# Required work
Scan the entries for the word "Unit" and return every line that has it.

# Exercise material
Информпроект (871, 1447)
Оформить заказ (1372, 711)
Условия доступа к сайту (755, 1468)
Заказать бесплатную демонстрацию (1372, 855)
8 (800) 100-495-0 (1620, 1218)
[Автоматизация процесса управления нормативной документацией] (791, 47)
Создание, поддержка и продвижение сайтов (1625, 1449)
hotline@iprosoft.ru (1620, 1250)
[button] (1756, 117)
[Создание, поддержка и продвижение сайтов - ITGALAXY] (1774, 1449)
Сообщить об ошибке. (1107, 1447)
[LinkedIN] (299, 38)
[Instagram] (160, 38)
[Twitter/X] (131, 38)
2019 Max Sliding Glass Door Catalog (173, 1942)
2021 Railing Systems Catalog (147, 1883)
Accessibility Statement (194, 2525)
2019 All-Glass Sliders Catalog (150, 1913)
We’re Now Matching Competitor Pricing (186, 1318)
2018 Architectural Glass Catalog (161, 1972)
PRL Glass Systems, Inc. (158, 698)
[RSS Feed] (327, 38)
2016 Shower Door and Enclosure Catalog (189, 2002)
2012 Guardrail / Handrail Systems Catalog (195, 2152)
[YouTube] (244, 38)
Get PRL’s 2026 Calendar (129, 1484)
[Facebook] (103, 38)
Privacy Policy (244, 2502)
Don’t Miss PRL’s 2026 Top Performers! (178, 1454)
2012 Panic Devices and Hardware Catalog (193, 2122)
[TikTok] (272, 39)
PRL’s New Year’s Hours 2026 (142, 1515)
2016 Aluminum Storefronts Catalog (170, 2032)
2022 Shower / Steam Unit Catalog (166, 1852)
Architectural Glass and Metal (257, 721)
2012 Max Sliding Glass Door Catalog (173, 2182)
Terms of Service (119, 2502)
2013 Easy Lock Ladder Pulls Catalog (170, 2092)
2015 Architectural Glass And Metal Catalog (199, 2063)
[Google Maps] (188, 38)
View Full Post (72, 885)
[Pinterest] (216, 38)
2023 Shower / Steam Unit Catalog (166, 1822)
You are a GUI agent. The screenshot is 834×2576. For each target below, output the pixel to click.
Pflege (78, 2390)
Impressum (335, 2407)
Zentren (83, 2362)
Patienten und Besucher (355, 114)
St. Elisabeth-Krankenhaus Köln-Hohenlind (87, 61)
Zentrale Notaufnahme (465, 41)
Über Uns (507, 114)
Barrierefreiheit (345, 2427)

# Solution for this problem
2022 Shower / Steam Unit Catalog (166, 1852)
2023 Shower / Steam Unit Catalog (166, 1822)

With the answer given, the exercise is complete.